Sports and wildlife photography are extremely demanding of you, as a photographer, and your equipment. You are often shooting in low light, farther from your subject than you’d like–when it comes to wildlife, sometimes too close for comfort–and trying to capture a moving target. These are situations where your photographic technique and your equipment’s ability to make good images are pushed to the limit. In this blog entry, I’m going to focus on sports photography, offering some tips on how to capture compelling, dynamic images under challenging circumstances.
Basketball is a sport which allows photographers to be relatively close access to the action. This doesn’t make the sport easy to shoot but it does make basketball easier to photograph than other sports. I used a Nikon D600 to capture all the images in this article. Sports photography is one area where a full-frame sensor, such as that in the D600, can give you an advantage over a digital camera with a smaller crop-sensor. The pixels on a full-frame sensor are larger than those on a crop-sensor DSLR body offering similar resolution. Larger pixels are more efficient. In other words, they do a better job of capturing light than smaller pixels. As a general rule, A full-frame DSLR will deliver at least a full stop of improved high ISO performance in comparison with a similar resolution crop-sensor body.

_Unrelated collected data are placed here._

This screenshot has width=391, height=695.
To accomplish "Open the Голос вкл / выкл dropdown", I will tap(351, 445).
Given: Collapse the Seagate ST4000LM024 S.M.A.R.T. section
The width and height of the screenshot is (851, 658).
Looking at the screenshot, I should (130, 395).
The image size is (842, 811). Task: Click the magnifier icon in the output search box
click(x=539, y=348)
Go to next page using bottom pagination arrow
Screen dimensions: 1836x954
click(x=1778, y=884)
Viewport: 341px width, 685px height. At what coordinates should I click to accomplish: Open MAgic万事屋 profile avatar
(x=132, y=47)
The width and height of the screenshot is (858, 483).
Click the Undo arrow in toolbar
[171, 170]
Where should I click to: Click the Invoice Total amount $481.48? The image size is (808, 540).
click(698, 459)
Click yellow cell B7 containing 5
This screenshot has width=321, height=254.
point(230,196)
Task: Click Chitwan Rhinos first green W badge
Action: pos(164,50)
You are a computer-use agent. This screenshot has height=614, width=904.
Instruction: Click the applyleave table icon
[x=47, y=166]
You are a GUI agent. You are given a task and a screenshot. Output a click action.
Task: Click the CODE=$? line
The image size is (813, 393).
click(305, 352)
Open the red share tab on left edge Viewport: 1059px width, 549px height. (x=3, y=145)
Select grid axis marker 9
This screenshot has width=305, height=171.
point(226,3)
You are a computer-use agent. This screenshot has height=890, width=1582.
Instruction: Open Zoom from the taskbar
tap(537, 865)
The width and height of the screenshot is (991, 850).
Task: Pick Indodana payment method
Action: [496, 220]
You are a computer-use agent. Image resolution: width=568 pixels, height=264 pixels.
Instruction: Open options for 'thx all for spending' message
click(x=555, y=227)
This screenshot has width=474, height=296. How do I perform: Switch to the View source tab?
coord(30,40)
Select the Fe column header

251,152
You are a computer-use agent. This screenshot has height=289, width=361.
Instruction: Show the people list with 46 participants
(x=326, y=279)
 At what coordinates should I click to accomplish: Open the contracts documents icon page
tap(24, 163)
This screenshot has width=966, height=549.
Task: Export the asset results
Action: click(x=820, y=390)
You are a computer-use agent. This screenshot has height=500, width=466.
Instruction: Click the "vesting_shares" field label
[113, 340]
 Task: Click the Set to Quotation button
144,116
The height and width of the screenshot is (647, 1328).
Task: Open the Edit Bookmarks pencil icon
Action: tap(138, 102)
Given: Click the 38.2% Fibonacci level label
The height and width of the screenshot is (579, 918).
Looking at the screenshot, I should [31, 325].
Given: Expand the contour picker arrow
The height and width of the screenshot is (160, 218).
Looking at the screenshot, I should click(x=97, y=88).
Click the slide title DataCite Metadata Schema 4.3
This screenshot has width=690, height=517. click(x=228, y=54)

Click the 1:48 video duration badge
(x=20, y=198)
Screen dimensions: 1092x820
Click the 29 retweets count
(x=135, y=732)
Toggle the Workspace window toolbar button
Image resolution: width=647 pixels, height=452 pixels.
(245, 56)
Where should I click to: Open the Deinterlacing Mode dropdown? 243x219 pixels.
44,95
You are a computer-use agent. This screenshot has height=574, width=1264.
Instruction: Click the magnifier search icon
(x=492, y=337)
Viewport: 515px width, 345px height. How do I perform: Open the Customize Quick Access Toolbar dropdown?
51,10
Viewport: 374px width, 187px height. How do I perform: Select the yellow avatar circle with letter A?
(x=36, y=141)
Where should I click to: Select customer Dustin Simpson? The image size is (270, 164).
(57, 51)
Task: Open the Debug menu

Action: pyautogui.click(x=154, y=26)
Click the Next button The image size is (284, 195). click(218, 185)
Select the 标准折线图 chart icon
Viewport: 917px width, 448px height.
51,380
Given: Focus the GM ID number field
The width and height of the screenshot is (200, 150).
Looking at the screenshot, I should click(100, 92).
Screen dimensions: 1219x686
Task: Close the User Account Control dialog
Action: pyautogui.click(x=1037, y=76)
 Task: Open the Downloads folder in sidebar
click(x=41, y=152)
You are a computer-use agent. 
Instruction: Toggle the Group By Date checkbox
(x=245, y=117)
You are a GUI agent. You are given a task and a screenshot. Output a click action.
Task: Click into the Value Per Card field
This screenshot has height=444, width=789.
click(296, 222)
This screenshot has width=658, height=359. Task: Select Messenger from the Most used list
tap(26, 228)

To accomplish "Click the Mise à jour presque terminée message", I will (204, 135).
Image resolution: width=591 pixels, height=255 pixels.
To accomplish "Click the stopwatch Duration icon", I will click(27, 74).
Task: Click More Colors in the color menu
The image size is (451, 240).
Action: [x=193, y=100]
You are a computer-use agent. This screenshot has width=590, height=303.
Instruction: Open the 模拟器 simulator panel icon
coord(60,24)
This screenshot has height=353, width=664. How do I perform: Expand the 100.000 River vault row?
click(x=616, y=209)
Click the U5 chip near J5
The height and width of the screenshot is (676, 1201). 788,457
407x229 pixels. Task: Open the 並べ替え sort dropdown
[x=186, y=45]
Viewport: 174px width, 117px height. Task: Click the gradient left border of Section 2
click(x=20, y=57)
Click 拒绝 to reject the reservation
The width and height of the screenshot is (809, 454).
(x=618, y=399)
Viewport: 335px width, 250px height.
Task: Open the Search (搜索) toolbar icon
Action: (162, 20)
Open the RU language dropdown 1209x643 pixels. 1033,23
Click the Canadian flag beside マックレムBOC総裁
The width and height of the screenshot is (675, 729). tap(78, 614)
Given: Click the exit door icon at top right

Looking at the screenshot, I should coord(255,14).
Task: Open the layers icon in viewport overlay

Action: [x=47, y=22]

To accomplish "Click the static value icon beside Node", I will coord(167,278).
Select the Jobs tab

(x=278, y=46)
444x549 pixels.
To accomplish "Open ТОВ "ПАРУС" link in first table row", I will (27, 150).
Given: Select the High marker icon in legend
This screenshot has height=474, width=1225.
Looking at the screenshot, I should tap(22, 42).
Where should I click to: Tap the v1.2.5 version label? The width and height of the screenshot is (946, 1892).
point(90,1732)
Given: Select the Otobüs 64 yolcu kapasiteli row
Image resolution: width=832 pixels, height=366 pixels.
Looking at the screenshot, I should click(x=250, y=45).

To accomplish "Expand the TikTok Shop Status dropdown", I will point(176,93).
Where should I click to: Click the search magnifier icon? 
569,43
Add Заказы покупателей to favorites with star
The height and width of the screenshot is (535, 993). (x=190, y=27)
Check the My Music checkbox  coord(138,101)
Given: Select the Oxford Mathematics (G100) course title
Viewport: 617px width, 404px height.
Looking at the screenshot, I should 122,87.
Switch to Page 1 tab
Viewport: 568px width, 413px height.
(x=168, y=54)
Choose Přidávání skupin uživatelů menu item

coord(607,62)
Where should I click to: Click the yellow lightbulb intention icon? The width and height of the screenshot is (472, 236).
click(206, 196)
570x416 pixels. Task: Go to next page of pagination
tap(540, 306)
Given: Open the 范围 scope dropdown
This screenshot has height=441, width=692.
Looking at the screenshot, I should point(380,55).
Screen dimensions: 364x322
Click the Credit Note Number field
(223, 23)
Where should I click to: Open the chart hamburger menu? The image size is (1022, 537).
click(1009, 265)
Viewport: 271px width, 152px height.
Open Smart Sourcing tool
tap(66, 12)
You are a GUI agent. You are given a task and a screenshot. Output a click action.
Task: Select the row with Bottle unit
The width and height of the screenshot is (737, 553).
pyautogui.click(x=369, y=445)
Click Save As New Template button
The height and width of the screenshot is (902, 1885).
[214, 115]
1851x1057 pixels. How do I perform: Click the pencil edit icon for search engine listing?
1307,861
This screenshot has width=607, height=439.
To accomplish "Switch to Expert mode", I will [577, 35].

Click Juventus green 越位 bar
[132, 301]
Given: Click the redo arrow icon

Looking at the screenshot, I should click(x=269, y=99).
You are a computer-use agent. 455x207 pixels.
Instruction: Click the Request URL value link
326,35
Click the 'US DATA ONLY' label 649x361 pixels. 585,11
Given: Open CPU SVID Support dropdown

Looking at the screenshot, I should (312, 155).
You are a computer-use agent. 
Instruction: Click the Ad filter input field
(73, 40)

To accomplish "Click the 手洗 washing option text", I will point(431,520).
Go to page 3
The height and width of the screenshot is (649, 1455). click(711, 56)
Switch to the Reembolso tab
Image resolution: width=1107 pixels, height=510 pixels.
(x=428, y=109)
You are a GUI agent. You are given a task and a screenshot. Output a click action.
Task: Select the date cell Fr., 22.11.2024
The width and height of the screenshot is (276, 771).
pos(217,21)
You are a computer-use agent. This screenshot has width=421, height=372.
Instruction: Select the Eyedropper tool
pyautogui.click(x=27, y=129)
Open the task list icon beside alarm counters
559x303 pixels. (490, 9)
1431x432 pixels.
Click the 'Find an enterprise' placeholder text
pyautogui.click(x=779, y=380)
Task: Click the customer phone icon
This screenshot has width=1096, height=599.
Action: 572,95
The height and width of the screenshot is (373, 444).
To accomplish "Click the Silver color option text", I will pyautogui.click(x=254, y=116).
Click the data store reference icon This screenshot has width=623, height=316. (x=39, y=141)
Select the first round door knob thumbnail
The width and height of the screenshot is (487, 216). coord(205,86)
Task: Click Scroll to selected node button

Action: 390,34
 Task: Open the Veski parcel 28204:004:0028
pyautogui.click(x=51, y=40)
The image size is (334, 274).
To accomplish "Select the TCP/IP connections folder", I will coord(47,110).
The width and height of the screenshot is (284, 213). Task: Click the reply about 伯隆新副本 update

Why is this important for sports photography? If your objective is to capture a moment, your objective is often to freeze motion. (Please, note that freezing motion is not required for good sports photography. It is, however, a common practice.) To freeze motion, you need to take really short exposures, typically using shutter speeds between 1/500 and 1/1000 second. To make a good quality image at such fast shutter speeds, you’ll need two things: a fast lens and a camera with good high ISO performance. (Since flash photography is prohibited on the field or court, you’ll need to rely on your lenses and sensor to make the most of the available light.) Most sports photographers shoot with lenses offering fixed apertures of f/2.8 or faster. ISO settings are typically in the 1600 to 6400 range…sometimes faster.
In the above image, I was shooting at 70mm, f/2.8 using an ISO of 2500 and a 1/800-second exposure. If you zoom in to 100% on the full-size version of the image, you’ll see a slight touch of blur on NAU player’s right eye. Also, the reflected lights on his cornea are slightly elongated. Even shooting at 1/800-second, the image does not completely freeze the motion.
Another advantage of a full-frame sensor is its comparatively shallow depth of field. This advantage is due to the fact that crop-frame sensors effectively extend the focal length of a lens. Nikon’s DX format sensors have a 1.5X crop factor. In other words, any lens used on a DX format body will have an effective focal length 50% longer than it will on a full-frame or FX format Nikon body. The lens I used to take the above image was set to 70mm on my full-frame Nikon D600. On my crop-sensor D90, that same lens would have an effective focal length of 105mm and a correspondingly greater depth of field. The pleasing bokeh in the above image would not be as dramatic in images made with the D90. Objects in the distance would be more in focus, reducing the separation between the subject and the background.
Here’s an image that does a nice job of freezing the action. If you zoom in to view the image at 100%, you’ll see the NAU player’s eyes are in focus. This is the number one rule of good photography: focus on your subject. When shooting basketball or another sport where the athlete’s face is in view, you should focus on the eyes. How do you know if you’ve succeeded? Look at a 100% view of the the eyes in the original image. If light reflected off the cornea is sharp and well-defined, the image is in focus. If the eye is soft or fuzzy, the image belongs in the recycle bin.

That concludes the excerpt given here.